Tehran has denied reports that an interim nuclear deal with the United States is imminent. The Iranian mission to the United States maintained that "There is no interim deal to replace the JCPOA," adding that no such agreement is on the agenda. Iranian Foreign Ministry also dismissed the reports as baseless. The ministry emphasized that the talks between Iran and the U.S. are still in progress, but no agreement has been reached yet. Reuters reported comments from two anonymous Iranian officials, stating that an imminent agreement is not on the horizon. White House National Security Council told Reuters: "Any reports of an interim deal are false."
Mohsen Naziri Asl, Iran's permanent representative at the United Nations office in Vienna, said (June 7) that, "Despite the prolonged and challenging negotiations that lasted over 18 months, we were unable to conclude the talks primarily due to the lack of political will and determination from the American side."
The London-based Middle East Eye (MEE) news and analysis website reported that Iran and the USA are on the verge of agreeing to revive the JCPOA. The report suggests that direct talks have been held on U.S. soil, with Amir Saeed Iravani, Iran's newly appointed ambassador to the United Nations, leading the discussions on the Iranian side. Robert Malley, the U.S. special envoy on Iran, has engaged in multiple face-to-face meetings with Iravani representing the American side. In addition to the bilateral talks between Iran and the U.S., Qatar has emerged as a facilitator, offering assistance in resolving banking-related issues that have emerged as a significant point of contention.
As per the agreement's conditions, Iran would agree to halt its uranium enrichment activities beyond 60 percent and cooperate with the International Atomic Energy Agency (IAEA) to ensure the monitoring and verification of its nuclear program. In return, the sources indicate that Tehran would be granted permission to export up to one million barrels of oil daily and regain access to its frozen funds and other income held abroad.
Iravani has sent the details of the proposed deal with the U.S. to senior decision-makers in Tehran for their approval. However, whether Supreme Leader Ayatollah Ali Khamenei and the Supreme National Security Council will approve the deal is unclear. Malley warned that if Iran begins 90 percent uranium enrichment, the Pentagon will take control of the Iranian nuclear Dossier from the State Department; this would imply that Malley could hint at the potential for military action against Iran's nuclear program.
Iran continues to stall negotiations with the United States while rapidly advancing its nuclear program. Iran has refused to agree to any new agreement that would change the timetables for its nuclear program, as set out in the original agreement.
According to Nuclear Deal Sunset provisions, in October 2023 U.N. is expected to lift restrictions on Iran's research, development, and production of ballistic missiles designed to deliver nuclear weapons. Next year (July 2024), the JCPOA will lift some limits on Iran's testing of advanced IR-6 and IR-8 centrifuges that enrich uranium.
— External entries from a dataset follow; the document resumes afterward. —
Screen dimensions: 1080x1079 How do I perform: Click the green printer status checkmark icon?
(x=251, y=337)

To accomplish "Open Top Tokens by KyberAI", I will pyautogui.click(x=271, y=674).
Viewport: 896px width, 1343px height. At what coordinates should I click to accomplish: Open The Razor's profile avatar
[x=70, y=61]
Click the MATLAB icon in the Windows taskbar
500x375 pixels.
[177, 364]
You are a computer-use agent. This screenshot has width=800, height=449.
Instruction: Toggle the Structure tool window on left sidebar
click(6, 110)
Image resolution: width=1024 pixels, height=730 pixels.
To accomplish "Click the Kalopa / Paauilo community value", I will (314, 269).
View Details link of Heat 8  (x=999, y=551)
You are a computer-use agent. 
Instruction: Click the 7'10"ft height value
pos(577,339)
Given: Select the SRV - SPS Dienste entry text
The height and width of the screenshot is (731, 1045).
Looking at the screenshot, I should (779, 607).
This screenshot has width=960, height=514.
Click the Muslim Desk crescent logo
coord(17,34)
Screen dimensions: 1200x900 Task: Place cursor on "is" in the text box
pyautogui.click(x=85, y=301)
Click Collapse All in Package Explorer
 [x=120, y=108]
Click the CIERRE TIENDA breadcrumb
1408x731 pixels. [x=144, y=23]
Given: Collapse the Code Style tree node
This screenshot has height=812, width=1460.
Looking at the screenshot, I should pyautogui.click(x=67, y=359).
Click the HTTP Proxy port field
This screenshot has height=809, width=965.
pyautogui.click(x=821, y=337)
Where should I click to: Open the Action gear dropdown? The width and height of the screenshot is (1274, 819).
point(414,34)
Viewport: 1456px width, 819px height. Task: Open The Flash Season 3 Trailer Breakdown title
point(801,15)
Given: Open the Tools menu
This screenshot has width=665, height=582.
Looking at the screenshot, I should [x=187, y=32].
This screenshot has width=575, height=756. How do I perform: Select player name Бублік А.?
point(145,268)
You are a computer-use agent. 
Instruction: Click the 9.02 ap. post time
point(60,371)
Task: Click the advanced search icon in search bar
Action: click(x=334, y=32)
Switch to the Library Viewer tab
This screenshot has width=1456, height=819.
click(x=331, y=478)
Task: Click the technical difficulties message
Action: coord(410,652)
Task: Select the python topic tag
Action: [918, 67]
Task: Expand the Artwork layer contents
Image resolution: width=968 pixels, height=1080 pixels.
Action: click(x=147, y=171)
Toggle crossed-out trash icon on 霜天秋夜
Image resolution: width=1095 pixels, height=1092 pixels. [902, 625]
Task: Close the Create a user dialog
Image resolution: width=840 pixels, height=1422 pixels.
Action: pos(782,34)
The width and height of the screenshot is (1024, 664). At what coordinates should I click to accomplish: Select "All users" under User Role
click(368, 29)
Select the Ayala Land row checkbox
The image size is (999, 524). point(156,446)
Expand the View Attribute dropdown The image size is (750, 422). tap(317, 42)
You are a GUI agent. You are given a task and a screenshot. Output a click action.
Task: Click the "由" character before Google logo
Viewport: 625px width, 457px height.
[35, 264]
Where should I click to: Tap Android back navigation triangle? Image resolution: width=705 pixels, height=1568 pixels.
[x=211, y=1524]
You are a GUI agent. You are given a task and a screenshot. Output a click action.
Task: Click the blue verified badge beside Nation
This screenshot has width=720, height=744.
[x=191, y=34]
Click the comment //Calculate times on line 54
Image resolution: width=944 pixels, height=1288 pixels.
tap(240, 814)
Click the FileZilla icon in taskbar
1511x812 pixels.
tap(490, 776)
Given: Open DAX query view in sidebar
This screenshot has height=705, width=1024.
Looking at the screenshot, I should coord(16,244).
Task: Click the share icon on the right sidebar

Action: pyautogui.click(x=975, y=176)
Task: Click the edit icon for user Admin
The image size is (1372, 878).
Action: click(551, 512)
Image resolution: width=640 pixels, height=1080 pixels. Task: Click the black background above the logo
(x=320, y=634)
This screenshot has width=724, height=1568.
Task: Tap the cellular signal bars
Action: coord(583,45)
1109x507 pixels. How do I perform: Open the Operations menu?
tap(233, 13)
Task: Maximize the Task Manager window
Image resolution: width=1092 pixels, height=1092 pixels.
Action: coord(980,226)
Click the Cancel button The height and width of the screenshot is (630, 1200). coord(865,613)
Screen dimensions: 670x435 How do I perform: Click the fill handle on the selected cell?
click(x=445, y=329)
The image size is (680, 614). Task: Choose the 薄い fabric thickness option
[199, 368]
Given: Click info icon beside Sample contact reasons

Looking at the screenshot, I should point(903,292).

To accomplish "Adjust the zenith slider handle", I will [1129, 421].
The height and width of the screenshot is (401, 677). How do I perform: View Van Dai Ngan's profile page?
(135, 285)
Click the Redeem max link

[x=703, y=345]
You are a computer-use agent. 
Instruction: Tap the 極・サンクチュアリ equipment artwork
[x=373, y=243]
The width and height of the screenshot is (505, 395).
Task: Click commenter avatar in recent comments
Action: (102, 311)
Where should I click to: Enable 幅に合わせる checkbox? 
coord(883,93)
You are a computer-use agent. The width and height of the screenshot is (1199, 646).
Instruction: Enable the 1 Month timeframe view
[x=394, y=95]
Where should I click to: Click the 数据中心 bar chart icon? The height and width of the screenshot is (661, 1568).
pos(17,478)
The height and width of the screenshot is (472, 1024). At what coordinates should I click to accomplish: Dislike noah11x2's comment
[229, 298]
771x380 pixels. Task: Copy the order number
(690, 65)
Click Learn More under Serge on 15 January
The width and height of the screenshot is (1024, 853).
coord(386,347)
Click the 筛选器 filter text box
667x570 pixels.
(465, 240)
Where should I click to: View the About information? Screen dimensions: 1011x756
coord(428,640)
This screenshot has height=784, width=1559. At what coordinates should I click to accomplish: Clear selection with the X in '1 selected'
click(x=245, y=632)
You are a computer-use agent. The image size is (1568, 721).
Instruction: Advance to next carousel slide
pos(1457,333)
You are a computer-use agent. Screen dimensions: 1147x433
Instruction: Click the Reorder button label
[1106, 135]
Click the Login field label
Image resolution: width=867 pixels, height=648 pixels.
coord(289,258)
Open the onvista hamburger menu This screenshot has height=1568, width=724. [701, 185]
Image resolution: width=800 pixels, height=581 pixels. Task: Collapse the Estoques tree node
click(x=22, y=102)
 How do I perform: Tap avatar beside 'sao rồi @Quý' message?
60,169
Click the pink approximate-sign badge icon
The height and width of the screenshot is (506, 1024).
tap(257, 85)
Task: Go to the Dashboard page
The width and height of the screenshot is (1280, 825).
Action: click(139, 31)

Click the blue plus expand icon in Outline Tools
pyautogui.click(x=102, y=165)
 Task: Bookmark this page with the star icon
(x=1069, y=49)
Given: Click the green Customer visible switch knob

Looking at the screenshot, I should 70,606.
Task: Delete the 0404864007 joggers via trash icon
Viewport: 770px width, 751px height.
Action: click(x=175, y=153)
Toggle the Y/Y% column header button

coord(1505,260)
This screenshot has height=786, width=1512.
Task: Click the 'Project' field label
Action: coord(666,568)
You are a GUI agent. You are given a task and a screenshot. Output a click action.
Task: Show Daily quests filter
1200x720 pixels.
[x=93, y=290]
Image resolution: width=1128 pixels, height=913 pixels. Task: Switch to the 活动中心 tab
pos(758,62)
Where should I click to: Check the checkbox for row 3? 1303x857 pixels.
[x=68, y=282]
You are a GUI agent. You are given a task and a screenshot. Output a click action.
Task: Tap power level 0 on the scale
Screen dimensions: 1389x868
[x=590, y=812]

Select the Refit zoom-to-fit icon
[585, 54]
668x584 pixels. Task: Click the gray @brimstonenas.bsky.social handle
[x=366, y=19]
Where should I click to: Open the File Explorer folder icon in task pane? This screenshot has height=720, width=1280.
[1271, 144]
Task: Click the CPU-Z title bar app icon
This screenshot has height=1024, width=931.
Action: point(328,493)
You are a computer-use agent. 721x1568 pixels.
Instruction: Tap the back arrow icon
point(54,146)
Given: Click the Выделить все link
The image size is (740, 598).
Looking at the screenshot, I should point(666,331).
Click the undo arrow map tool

The original nuclear agreement with Iran had a significant flaw: it would have eventually allowed Iran to develop a nuclear weapon. This is because the deal should have addressed Iran's history of deception and concealment and included robust verification measures. This history of deception meant that Iran could break out any time it chose, even under the constraints of the original agreement.
Today Iran continues to bargain, only for the sake of bargaining, with the United States for a "less for less" agreement. The Biden administration is playing into their hands. Since the president took office, Iran is no longer deterred. It continues its diplomatic momentum (renewal of relations with Saudi Arabia under the auspices of China and tightening of economic and military ties with Russia) while at the same time advancing its nuclear and missile program.
The Iranian government is willing to pay a high price for its nuclear program, but it will not do anything that could jeopardize the survival of its regime.
The military option has resurfaced, mainly advocated by prominent Israeli politicians and security officials. Simultaneously, the notion of regime change remains under discussion. Although the protests in Iran have temporarily subsided, there are still remnants of unrest. The question arises: Will the Western nations support the Iranian opposition, considering that the alternative, the military option, could potentially escalate tensions in the Middle East and have consequences for Europe and the United States?